▸ **WHAT NEEDS TO BE DONE**:
Among the entries below, please repeat exactly and only the lines from the line containing "[Submit this post to ma.gnolia.com.]" to the line containing "Learn More (1147, 805)", both lines included.

*** RECORDS FOR THE TASK ***

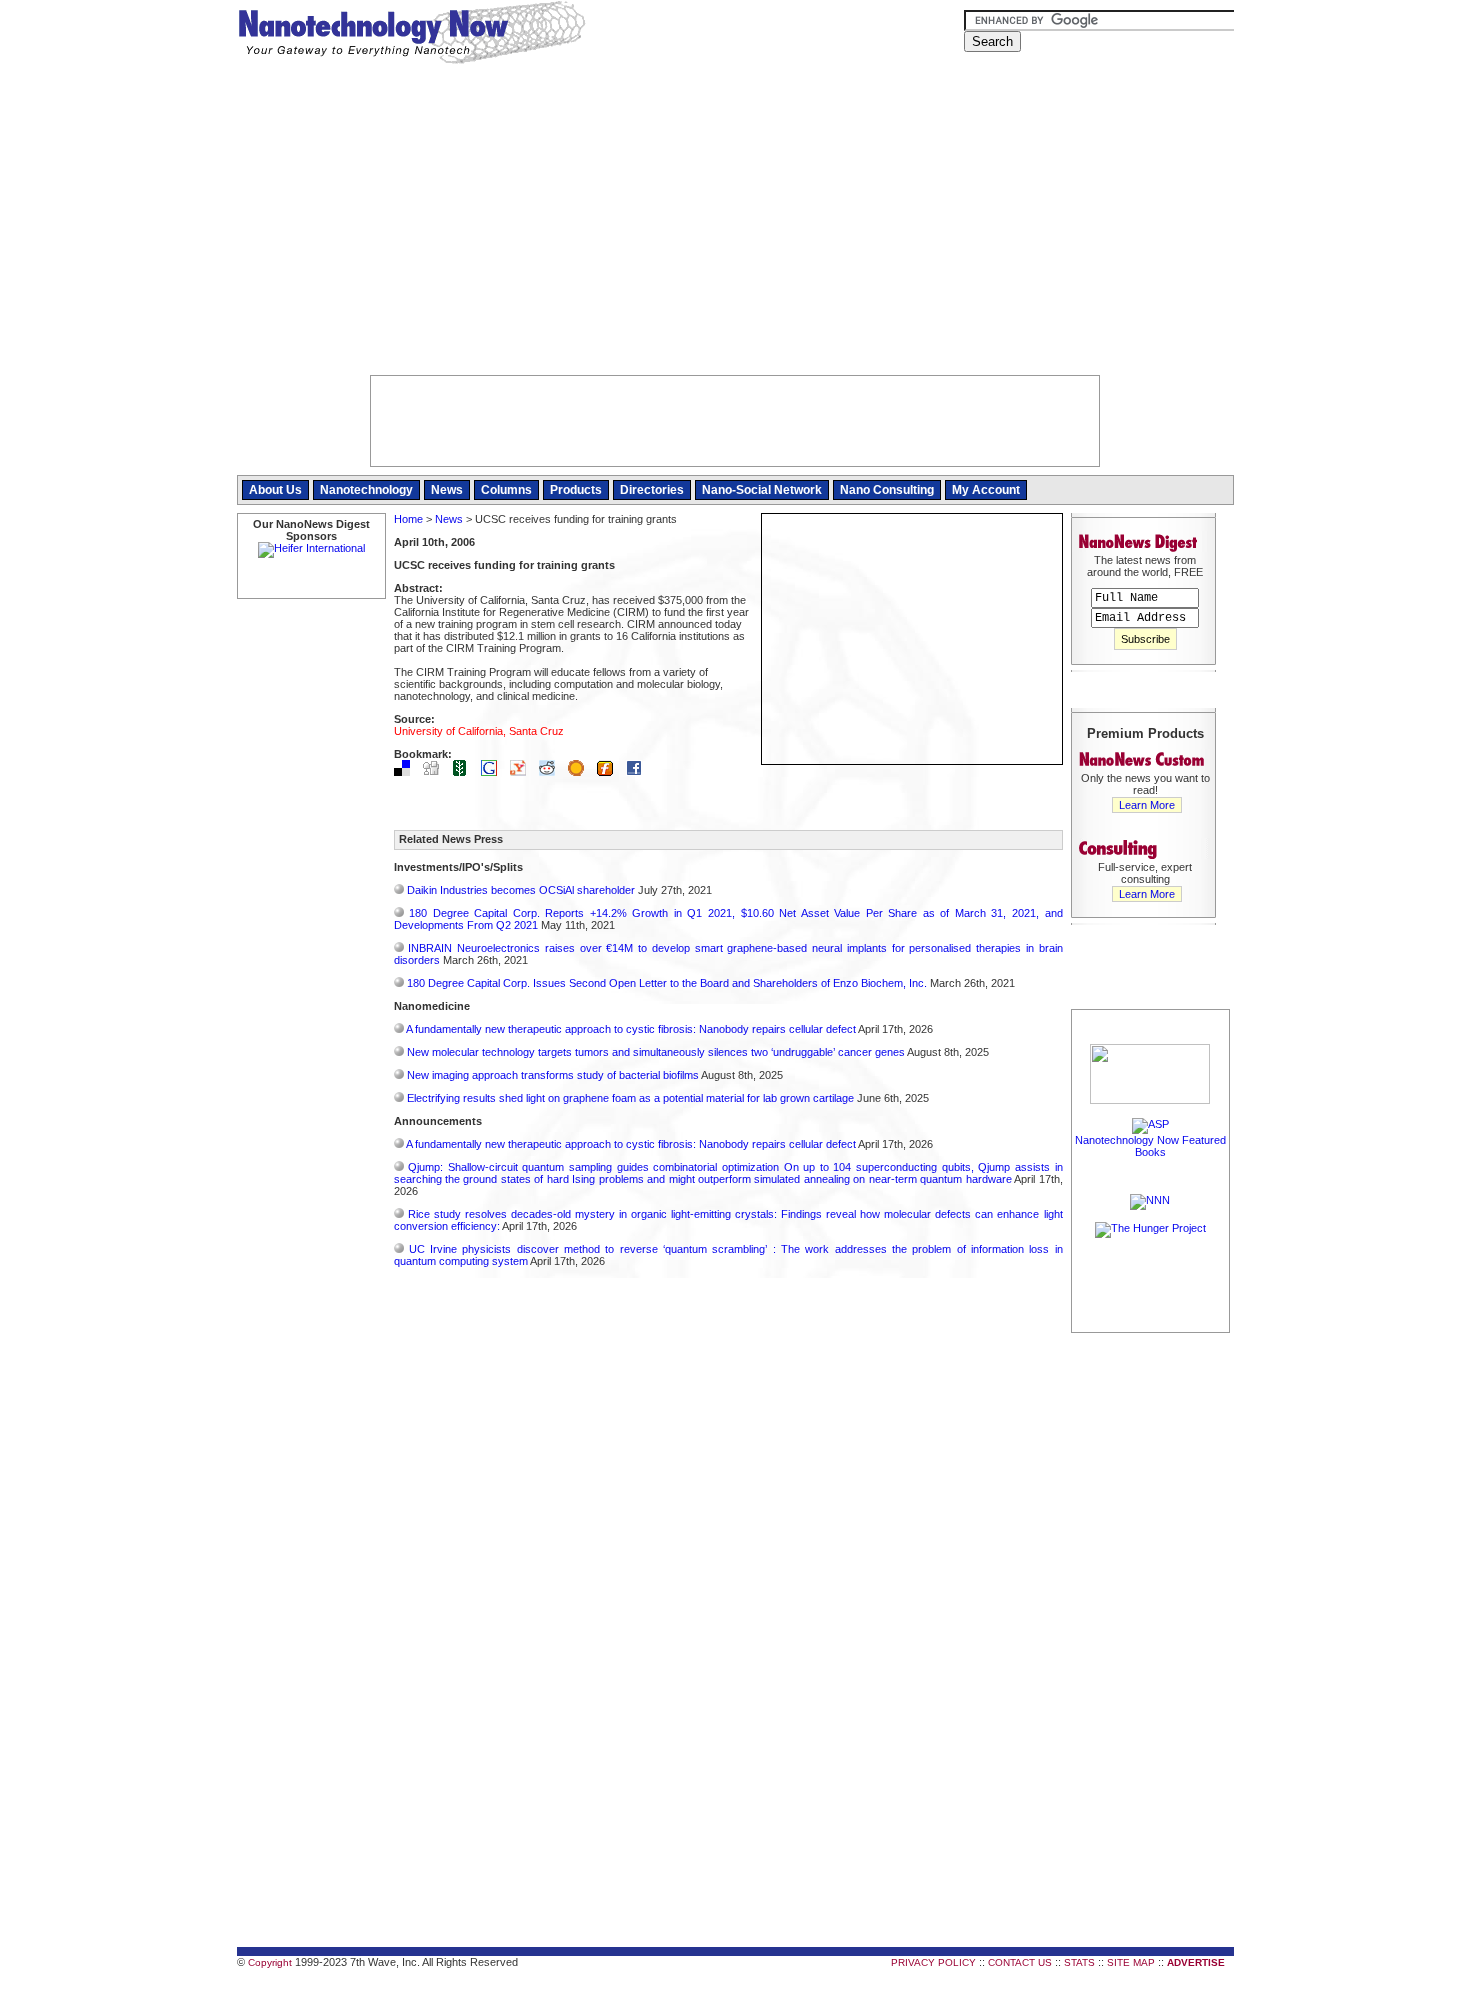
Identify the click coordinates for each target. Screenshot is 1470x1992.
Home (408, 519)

*** End of RECORDS FOR THE TASK ***
*** RECORDS FOR THE TASK ***

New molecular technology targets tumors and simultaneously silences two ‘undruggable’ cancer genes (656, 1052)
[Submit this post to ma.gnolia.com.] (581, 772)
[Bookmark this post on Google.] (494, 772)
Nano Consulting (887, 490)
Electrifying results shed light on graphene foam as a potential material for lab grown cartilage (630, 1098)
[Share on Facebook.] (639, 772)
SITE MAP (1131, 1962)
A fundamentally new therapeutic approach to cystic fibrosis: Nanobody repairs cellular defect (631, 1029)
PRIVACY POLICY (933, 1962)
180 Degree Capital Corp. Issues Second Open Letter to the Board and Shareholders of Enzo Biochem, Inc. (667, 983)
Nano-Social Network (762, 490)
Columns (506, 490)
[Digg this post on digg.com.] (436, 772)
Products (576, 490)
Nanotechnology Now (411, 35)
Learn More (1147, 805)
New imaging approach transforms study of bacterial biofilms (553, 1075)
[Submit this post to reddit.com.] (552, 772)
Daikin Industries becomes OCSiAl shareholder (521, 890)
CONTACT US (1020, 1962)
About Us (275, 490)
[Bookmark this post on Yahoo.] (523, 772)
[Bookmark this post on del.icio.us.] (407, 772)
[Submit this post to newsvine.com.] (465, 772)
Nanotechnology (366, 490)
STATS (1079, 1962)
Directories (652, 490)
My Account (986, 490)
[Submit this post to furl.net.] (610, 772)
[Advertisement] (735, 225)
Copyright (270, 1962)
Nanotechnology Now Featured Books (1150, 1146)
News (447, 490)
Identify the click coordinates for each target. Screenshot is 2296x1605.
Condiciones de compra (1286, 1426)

*** End of RECORDS FOR THE TASK ***

▸ **THE COMPLETED TASK**:
[Submit this post to ma.gnolia.com.] (581, 772)
[Bookmark this post on Google.] (494, 772)
Nano Consulting (887, 490)
Electrifying results shed light on graphene foam as a potential material for lab grown cartilage (630, 1098)
[Share on Facebook.] (639, 772)
SITE MAP (1131, 1962)
A fundamentally new therapeutic approach to cystic fibrosis: Nanobody repairs cellular defect (631, 1029)
PRIVACY POLICY (933, 1962)
180 Degree Capital Corp. Issues Second Open Letter to the Board and Shareholders of Enzo Biochem, Inc. (667, 983)
Nano-Social Network (762, 490)
Columns (506, 490)
[Digg this post on digg.com.] (436, 772)
Products (576, 490)
Nanotechnology Now (411, 35)
Learn More (1147, 805)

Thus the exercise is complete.